S’il est difficile pour les chercheurs de définir la date exacte à laquelle ce point de non-retour serait atteint, ils estiment qu’au cours actuel des choses cela pourrait se produire très rapidement : entre trente et quarante ans.

Depuis quelques années, les scientifiques lancent l’alerte sur le point de non-retour que pourrait atteindre la forêt amazonienne, à force de déforestation, feux de forêt mais aussi des sécheresses qui limitent le phénomène d’évapotranspiration, indispensable à sa survie. Une nouvelle étude le confirme : il est désormais fort probable que le poumon vert de la planète se transforme un jour en savane, et ce bien plus rapidement qu’auparavant.

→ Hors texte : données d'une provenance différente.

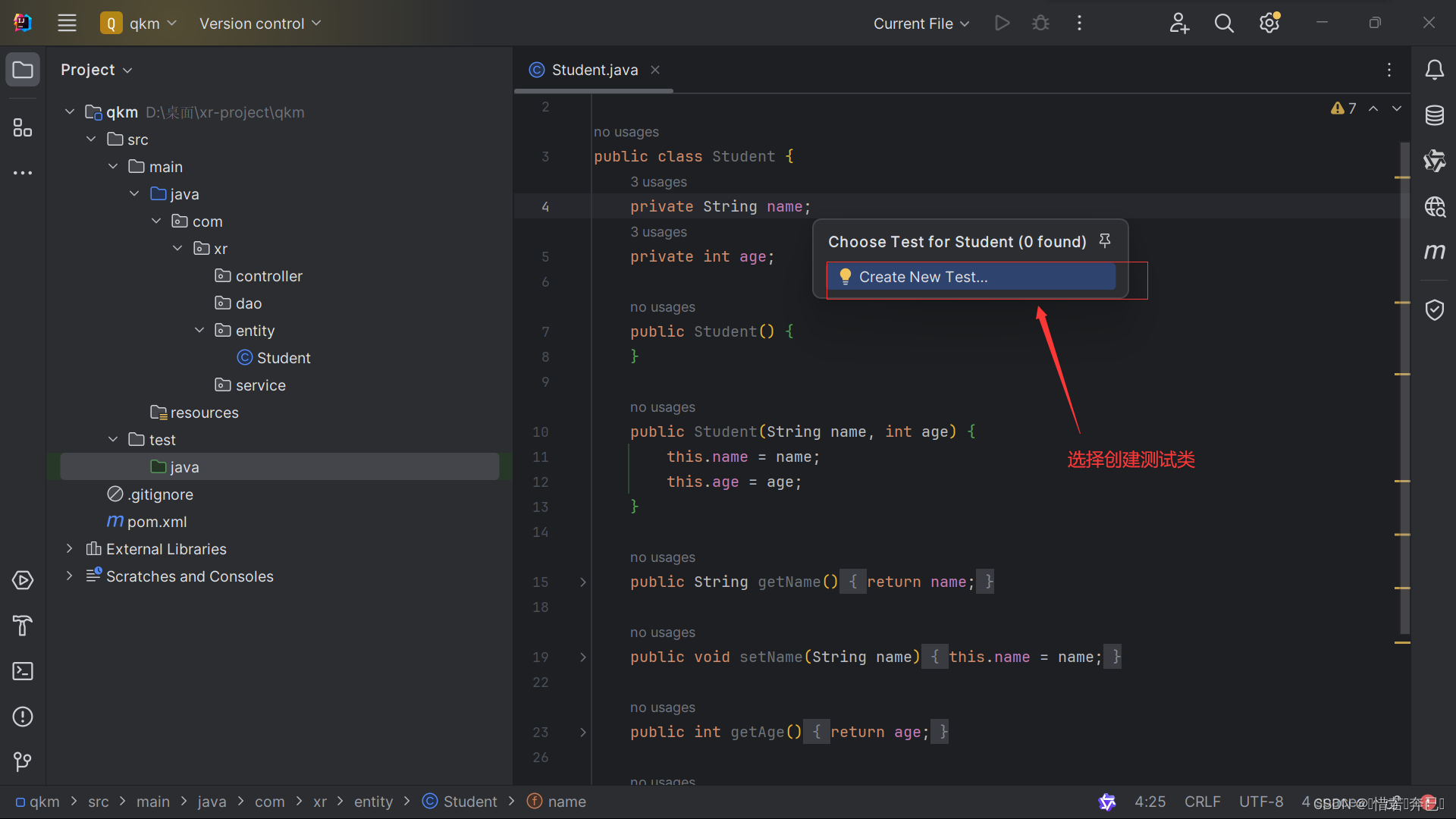Viewport: 1456px width, 819px height.
Task: Click the Build tool sidebar icon
Action: coord(22,625)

A l’heure de la crise écologique, de nombreuses études scientifiques s’intéressent désormais au point de non-retour des écosystèmes, cet instant où leur état de dégradation est tel qu’ils ne sont plus capables de se régénérer.

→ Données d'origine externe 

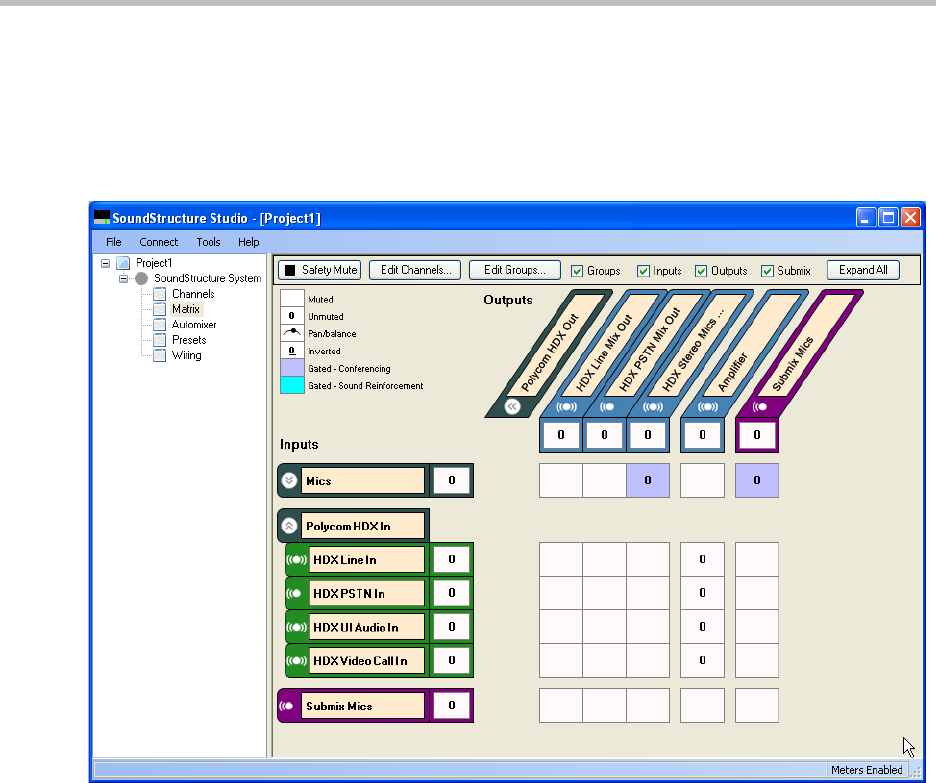The height and width of the screenshot is (783, 936).
Task: Open the Tools menu
Action: 208,242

Lundi 7 mars, une nouvelle étude parue dans la revue scientifique Nature est venue confirmer les pires craintes sur la survie de l’Amazonie : en 20 ans, les trois quarts de la forêt amazonienne ont perdu une grande partie de leur capacité de résilience, une menace terrible pour le devenir de cet écosystème crucial dans l’équilibre terrestre.

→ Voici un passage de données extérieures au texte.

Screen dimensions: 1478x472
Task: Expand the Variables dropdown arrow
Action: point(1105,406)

Pour parvenir à ces résultats, les trois chercheurs de l’université d’Exeter, au Royaume-Uni, de l’Institut de recherche sur les impacts climatiques à Postdam et de l’université technique de Munich, en Allemagne, ont analysé des images satellite de ces vingt dernières années, marquées par des incendies et deux sécheresses majeures en 2005 et en 2010 durant lesquelles l’Amazonie a émis plus de carbone qu’elle n’en a stocké.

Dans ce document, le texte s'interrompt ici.